Category Archives: Python

A sketch of a new simplify API for Hypothesis

One of the decisions I’m quite happy I made is that the SearchStrategy API in Hypothesis is not public for 1.0. This gives me some freedom to break it when I figure out ways to make it better.

Which is good, because I’ve already figured out a way to break it to make it better.

In my fuzzer for yapf, I realised an interesting thing: The minimization happens in two phases, first line based, then character based. Once character based simplification has started we stop bothering with line based simplification altogether: Although in principle character based simplification could get us back into a state where line based simplification would be useful again, in practice this happens so rarely that trying line based simplification is basically never worth going back to.

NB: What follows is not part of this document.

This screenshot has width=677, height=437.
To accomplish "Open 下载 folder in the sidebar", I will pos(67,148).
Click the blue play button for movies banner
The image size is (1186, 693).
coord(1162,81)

Meanwhile, back in Hypothesis land, I was staring at the following quality test this morning:

def dedupe(xs):
    result = []
    for x in xs:
        if x not in result:
            result.append(x)
    return result
 
@given(strategy([bytes]).map(dedupe))
def is_sorted(xs):
    assume(len(xs) >= 10)
    assert sorted(xs) == xs

This is an example that is designed to fail and mostly exists to test the quality of the minimization: What’s the simplest list of byte strings it can find such that:

  • The list only has distinct elements
  • The list has at least 10 elements
  • The list is not sorted

It’s not hard to find such an example – generally speaking Hypothesis will find an example within the first couple of throws of the dice – but producing a good example is harder, which is what this test looks for (In the actual test we make a bunch of assertions about the quality of the result we got at the end).

The problem is that sometimes this can get into a bad state where it takes an extraordinarily long time to minimize.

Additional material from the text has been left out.